People who haven’t read the Dowd report won’t offer an opinion on whether or not Pete Rose should be reinstated to eligibility to participate in baseball or election to the Baseball Hall of Fame. If we counted on opinion polls for important decisions, we’d have had a nuclear war already. The uninformed and uninterested are always delighted to offer an opinion. Its value is another thing entirely.

NHL teams will not announce “it’s not a concussion” when we’ve seen a player unconscious on the ice and wobbling off it like a man on the way to the drunk tank. It isn’t just a headache, no matter how many times you repeat the phrase. Treat the players with the appropriate caution and the fans with the appropriate respect. Players aren’t disposable (although Mike Modano can’t be faulted for feeling they are treated as if they are) and the fans aren’t stupid.

On the same subject, in addition to installing more flexible glass, which is supposed to be in all arenas by the end of this week, the NHL will mandate the end of upper-body armor. Players can get sufficient protection with soft padding for shoulders and elbows, and then their shoulders and elbows become much less career threatening as weapons used against other players.

Michael Jordan will retire permanently and remove himself permanently from my notice. We won’t be able to help hearing him called the greatest player ever and I suppose he’s earned that. But any other mention of him should be punishable by banishment to the auxiliary (no buffet) press box.

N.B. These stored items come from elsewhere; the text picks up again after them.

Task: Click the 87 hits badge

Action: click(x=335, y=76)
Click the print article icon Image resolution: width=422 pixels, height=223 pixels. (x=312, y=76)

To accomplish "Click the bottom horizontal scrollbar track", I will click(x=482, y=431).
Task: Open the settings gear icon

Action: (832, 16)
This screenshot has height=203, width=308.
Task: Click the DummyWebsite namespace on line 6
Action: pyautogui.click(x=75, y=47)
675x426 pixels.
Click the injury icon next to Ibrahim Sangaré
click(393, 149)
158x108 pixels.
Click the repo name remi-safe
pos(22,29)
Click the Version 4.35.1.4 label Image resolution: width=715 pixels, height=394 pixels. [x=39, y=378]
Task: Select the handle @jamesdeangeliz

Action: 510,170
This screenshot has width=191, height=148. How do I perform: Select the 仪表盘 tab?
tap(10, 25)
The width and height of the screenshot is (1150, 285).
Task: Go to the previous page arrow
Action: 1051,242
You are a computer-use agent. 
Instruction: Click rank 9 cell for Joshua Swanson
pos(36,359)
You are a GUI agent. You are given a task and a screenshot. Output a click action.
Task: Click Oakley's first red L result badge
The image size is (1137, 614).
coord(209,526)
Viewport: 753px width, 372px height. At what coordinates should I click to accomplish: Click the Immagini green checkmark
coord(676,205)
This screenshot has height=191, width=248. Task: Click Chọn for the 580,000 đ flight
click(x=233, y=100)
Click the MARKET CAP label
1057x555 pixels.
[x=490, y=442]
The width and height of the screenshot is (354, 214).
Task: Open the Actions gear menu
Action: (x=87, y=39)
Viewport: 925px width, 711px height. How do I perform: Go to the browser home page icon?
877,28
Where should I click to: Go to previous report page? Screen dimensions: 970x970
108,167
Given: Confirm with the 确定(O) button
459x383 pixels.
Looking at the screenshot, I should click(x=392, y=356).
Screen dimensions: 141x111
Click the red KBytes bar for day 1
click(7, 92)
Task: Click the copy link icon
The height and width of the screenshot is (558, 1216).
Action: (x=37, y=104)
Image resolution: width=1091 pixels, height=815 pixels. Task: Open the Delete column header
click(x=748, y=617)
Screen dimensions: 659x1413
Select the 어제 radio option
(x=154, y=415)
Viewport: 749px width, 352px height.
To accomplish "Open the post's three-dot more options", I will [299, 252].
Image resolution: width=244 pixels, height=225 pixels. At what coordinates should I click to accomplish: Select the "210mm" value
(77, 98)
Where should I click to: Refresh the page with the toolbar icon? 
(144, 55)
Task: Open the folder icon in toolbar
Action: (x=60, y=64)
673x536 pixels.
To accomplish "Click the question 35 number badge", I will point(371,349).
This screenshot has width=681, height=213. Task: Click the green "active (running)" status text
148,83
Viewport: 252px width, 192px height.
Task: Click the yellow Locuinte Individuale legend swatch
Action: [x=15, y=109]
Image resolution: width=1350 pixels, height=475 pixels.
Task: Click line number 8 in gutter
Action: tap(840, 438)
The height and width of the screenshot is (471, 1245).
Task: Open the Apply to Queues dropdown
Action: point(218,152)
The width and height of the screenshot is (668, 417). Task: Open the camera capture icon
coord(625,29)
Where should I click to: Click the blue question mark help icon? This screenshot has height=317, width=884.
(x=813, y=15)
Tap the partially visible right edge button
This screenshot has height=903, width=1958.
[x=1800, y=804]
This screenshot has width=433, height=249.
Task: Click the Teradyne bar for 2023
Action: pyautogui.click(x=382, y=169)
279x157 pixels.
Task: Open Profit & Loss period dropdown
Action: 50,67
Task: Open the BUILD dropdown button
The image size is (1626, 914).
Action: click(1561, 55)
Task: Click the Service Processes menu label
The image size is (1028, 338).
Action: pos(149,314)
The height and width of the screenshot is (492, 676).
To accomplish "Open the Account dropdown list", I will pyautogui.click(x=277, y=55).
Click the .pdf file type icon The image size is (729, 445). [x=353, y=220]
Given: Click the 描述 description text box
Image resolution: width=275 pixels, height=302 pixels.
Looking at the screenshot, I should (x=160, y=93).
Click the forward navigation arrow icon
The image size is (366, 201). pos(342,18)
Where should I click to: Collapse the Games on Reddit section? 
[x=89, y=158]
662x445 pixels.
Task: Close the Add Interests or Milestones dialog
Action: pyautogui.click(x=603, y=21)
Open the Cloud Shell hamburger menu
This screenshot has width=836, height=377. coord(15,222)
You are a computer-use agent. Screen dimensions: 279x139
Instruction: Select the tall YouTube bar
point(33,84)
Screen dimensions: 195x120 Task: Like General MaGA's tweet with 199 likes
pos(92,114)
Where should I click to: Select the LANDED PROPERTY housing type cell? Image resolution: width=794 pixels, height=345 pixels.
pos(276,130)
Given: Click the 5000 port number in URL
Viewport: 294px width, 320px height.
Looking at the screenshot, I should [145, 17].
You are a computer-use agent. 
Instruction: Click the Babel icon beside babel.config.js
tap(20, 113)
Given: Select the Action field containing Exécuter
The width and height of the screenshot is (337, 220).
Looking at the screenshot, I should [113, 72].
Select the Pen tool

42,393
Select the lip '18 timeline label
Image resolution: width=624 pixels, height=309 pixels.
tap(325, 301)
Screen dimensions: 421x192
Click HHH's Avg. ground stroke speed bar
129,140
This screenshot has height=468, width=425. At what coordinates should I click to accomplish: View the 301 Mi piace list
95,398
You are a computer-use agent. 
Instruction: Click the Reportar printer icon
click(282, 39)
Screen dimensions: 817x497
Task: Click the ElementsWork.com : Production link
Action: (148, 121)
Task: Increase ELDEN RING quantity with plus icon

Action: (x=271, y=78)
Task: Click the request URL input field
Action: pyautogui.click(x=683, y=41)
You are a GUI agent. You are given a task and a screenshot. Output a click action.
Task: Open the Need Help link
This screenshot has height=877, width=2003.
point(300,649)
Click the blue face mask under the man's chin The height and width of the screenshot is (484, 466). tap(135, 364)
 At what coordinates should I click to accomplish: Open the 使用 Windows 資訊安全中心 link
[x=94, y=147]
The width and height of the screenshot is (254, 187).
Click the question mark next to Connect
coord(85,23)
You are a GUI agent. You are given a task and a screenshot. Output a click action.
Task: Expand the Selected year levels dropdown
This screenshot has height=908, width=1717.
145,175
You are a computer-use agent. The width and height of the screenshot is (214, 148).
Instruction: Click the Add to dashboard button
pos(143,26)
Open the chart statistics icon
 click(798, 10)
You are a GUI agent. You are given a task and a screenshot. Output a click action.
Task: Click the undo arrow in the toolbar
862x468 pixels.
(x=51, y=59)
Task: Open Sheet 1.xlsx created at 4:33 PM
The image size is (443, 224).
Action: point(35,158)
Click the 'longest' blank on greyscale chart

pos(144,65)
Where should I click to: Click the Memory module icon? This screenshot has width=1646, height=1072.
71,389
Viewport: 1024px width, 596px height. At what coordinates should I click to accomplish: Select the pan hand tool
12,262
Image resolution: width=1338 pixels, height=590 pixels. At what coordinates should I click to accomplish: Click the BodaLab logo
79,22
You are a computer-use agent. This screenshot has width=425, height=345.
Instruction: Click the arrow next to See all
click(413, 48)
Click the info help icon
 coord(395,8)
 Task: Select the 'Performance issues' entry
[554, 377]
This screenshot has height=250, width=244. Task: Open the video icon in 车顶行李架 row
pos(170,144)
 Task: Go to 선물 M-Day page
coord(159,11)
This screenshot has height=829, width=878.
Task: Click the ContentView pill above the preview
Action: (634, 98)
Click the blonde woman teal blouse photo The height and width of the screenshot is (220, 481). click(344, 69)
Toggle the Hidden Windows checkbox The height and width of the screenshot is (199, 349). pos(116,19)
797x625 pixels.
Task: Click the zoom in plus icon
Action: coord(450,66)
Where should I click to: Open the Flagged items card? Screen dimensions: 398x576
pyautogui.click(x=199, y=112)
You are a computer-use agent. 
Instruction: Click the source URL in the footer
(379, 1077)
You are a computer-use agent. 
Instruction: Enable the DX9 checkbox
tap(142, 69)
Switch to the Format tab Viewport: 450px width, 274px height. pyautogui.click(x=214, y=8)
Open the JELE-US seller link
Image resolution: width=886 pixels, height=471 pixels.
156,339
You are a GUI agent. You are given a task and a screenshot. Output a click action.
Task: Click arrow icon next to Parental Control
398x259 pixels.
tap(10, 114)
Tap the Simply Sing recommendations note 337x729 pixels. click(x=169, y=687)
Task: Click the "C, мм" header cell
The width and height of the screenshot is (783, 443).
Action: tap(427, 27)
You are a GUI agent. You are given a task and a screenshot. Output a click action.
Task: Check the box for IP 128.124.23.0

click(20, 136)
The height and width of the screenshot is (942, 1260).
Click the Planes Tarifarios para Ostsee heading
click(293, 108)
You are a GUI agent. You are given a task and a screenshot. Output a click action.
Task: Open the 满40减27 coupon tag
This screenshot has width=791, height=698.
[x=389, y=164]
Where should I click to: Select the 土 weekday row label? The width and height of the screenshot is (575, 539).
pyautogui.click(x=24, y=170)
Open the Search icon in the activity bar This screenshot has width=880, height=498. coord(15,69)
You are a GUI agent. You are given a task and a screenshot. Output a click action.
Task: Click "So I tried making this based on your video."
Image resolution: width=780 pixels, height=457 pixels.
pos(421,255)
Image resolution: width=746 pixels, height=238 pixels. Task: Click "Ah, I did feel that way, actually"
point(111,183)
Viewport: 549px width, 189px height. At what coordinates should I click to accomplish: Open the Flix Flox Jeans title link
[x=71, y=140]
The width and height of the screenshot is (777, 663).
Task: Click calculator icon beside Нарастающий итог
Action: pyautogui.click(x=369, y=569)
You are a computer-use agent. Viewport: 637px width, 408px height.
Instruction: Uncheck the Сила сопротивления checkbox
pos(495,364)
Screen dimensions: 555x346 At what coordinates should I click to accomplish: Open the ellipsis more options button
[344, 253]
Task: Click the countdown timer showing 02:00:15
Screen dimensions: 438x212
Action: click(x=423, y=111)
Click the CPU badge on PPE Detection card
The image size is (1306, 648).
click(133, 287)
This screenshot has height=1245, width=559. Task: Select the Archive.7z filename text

The Flyers won’t trade a promising young player. For anyone. Period. Watching this team struggle to score, while Ruslan Fedotenko (the guy who provided high energy and timely scoring late last season for the old orange and black, but for whom ice time couldn’t be found on this top-heavy squad of underachievers) and Vaclav Prospal scoring and thriving with the (no this isn’t a misprint) suddenly competitive Tampa Bay Lightning, is torture. Prospal would lead the Flyers in scoring (8 goals, 25 assists, 33 points) and Fedotenko would be fourth (8, 7, 15). Look to Jan Hlavac at Carolina, who would be third (7, 11, 18). Even Eric Lindros, suddenly considered overrated by the league’s GMs, who hasn’t had a steady line and has switched back and forth from center to right wing, would be leading the Flyers in scoring (11, 12, 23), tied with Jeremy Roenick (12, 11, 23).

Athletes will leave their kids off the dais during press conferences (retirement announcements receive special dispensation). Not only don’t I buy it that they are model fathers (if Allen Iverson is ever there to tuck the kids in, it’s because he leaves for the clubs after they’ve gone to sleep), but don’t the increasingly security conscious athletes realize they are painting big red targets on those kids for the criminally inclined? A little anonymity could only help a child living in a famous parent’s shadow.

Neil Hartman will realize it is unprofessional to make no attempt to correctly pronounce athletes’ names and will find someone to coach him. Steve Coates will realize that the majority of people watching the Flyers’ broadcasts aren’t named Smith and will discontinue the practice of making fun of names that didn’t originate in the British Isles.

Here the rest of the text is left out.